Domingo 7 de noviembre de 1993

 

1. Un punto de contacto entre el pensamiento cristiano y lo mejor de la cultura contemporánea es, ciertamente, la percepción de la dignidad del hombre. Esa dignidad se funda en la interioridad del ser humano creado «a imagen de Dios» (Gn 1, 26), pues entre todos los seres del mundo visible sólo el hombre no se limita a existir, sino que sabe también que existe, gracias a la inteligencia con que «participa de la luz de la mente de Dios» (Gaudium et spes, 15). Y así san Agustín podo escribir: «Entra en ti mismo, en lo más íntimo del hombre es donde habita la verdad» (De vera religione, 39, 72).

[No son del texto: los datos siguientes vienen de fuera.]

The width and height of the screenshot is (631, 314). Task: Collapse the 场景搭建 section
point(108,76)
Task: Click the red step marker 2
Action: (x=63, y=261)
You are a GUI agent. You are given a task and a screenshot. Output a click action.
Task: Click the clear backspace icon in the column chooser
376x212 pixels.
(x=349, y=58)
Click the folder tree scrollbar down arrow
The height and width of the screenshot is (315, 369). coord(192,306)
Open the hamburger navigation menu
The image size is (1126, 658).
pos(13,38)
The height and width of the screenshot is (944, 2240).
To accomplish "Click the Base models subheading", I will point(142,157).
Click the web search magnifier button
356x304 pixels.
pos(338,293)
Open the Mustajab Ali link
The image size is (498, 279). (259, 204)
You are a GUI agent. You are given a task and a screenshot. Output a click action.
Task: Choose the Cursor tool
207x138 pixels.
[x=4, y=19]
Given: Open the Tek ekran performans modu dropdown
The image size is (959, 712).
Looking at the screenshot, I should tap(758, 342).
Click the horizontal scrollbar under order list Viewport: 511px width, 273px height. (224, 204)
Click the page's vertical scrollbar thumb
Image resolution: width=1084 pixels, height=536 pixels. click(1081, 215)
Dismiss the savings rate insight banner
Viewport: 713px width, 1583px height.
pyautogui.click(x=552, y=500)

Entre las riquezas de esta interioridad del ser humano, la conciencia moral es un elemento esencial. En ella se manifiesta «una ley que lo impulsa a amar y practicar el bien y a evitar el mal» (Gaudium et spes, 16). Esa conciencia se halla en lo más profundo de la persona, donde radica la responsabilidad moral y la misma experiencia religiosa. El Concilio nos ha recordado al respecto: «La conciencia es el núcleo más secreto y el sagrario del hombre, en el que éste se siente a solas con Dios, cuya voz resuena en el recinto más íntimo de aquella" (ib.).

2. En la reciente encíclica Veritatis splendor, reafirmando la conveniencia y la universalidad de la ley moral, subrayé el valor central de la conciencia. En realidad, ley moral y conciencia no se plantean como una alternativa. La conciencia es la norma próxima del obrar y, en cuanto tal, hay que obedecerla incluso en el caso de error debido a ignorancia invencible. Pero su fuerza vinculante brota de la misma ley moral, cuyas exigencias aplica a las situaciones concretas de la vida.

La conciencia no crea la norma, sino que la recibe como imperativo que se le impone. Por tanto, en la base de su juicio no se halla la presunción de una autonomía absoluta, sino la humildad de la criatura que se siente dependiente de su Creador.

Como todas las cosas humanas, también la conciencia puede fallar, cayendo en engaños y en errores. Es una voz delicada, que puede ser atropellada por una vida ruidosa y distraída, o casi ahogada por un largo y grave hábito de vicio.

La conciencia debe ser cultivada y educada, y el camino principal de su formación al menos para quien tiene la gracia de la fe, es la confrontación con la revelación bíblica de la ley moral, autorizadamente interpretada, con la asistencia del Espíritu Santo, por el Magisterio de la Iglesia.

3. Si queremos amadísimos hermanos, un modelo de conciencia madura, contemplemos a María. La Virgen santísima se nos presenta en el evangelio como mujer a la escucha de Dios, siempre dispuesta a hacer su voluntad. En su corazón acogedor la Palabra de Dios pudo echar profundas raíces, antes de «hacerse carne» en su seno virginal y venir a «poner su morada entre nosotros» (Jn 1, 14).

Que María, por tanto, con su maternal intercesión, nos obtenga una conciencia vigilante y dócil al soplo del Espíritu divino.